Когда Алексею Иванычу пришло в шальную голову, что белые должны его заметить и отблагодарить, он стал мысленно прикидывать, в чем же и как это может выразиться. Очевидно было, что поставят его у власти. Какой именно – волостной или уездной, этого он пока предвидеть не мог, но любая была хороша, на любой показал бы себя. Они б, мужички, закряхтели у него! Он бы им все припомнил, все обиды…

А какие обиды?

Ну, разные. Память на обиды у него была цепкая: одного со школьных лет запомнил – в ребячьей потасовке фонарь Алексею Иванычу припечатал под глазом, с неделю зеленая дуля красовалась; у другого как-то – тоже давно было, перед войной, – взаймы десятку просил, так не дал, сволочь; третий кличку выдумал – «Гундырь», на всю жизнь прилипла, благо детишек бог не послал, а то и они бы так, ни за что, за здорово живешь, век в Гундырях проходили б… Тюфейкин еще этот… Ну, над ним бы он всласть потешился, попрыгал бы у него снегирь чертов!

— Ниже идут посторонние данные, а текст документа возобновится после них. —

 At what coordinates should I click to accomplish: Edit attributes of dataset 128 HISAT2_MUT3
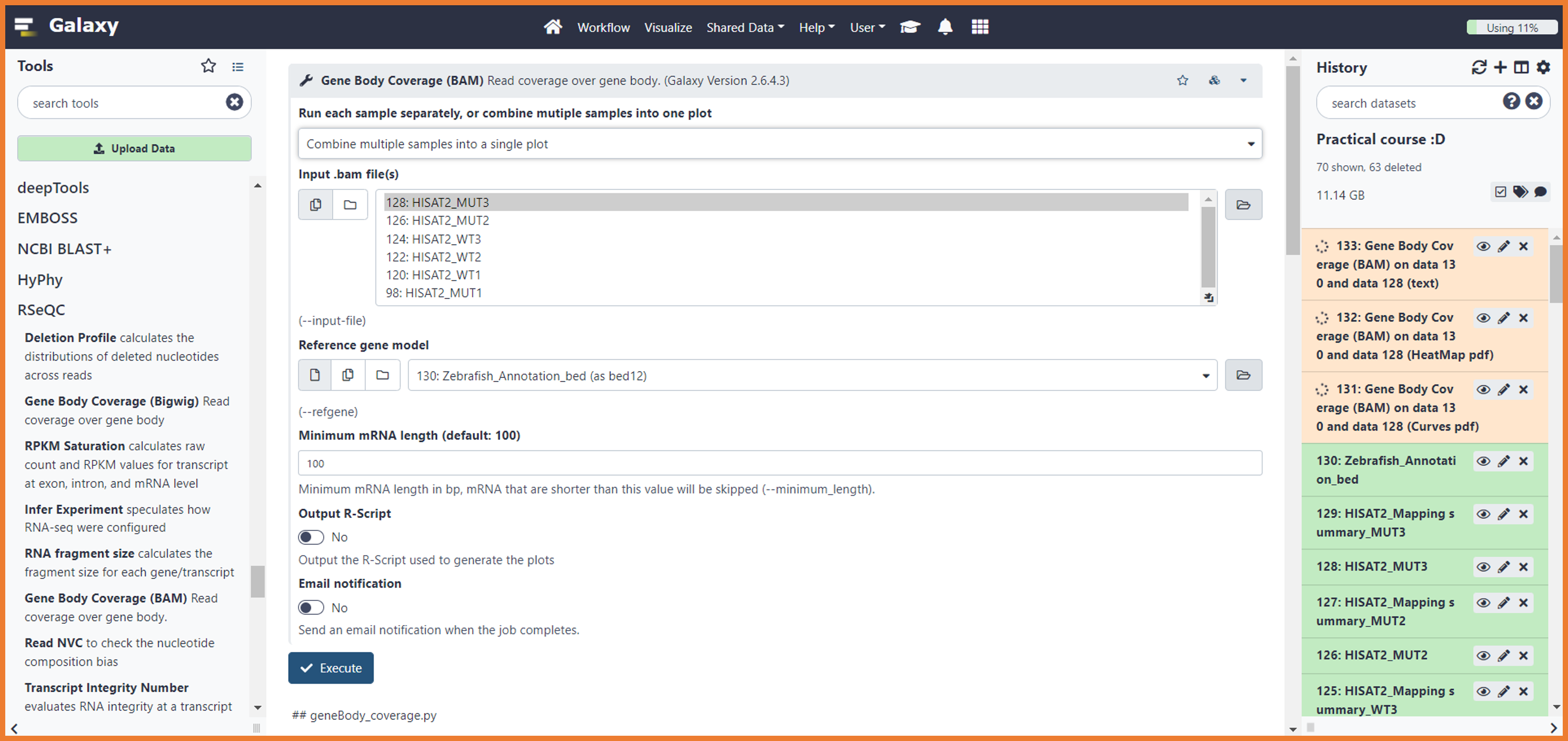(1503, 566)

Но хорошо. Допустим, что будет у него в скором времени власть. А капитал? Богатство? Деньги? Черт-ма. Стало быть, как был мужиком, так мужиком и остался. Не-ет, братки, он на такую дело не согласный. Это ведь при Советской власти деньги – пшик, ништо, а дай господа опять сядут – тогда как? Деньги есть – Алексей Иваныч, разлюбезный человек, а нету денег – Алешка Гундырь, пошел к такой-то матери…

Вот погулял он с полгода, похватал, пограбил, слава те господи, и сыт был и пьян, и нос, как говорится, в табаке, но капиталу-то ведь не нажил? Какой капитал! Четверть спирту, муки чувал, солонины кадушка – одни харчи. Не то надо было брать, не то. Золотишко, вот что. А у кого, спрашивается, брал бы он золотишко? Грабил-то мужика, – какое ж у него золото? Ну, может, где под застрехой, в старом чулке, пятерка-другая запрятаны, не об том речь. Ему не пятерки, не десятки сейчас требуются – тысячи… Десятки тысяч! Сотни!

Вот, братки, об чем речь.

И так, пока сидели в ожидании того близкого часа, когда товарищ Бахолдин и с ним вся власть «аллюр три креста врежут» и новая, белая власть воцарится, не одну ночь с боку на бок проворочался Алексей Иваныч, соображая, где б ему разжиться капиталом.

И вдруг – осенило…

Барыня полоумная, Малютиха!

Ах, мать честная, да как же это он раньше не допетрил!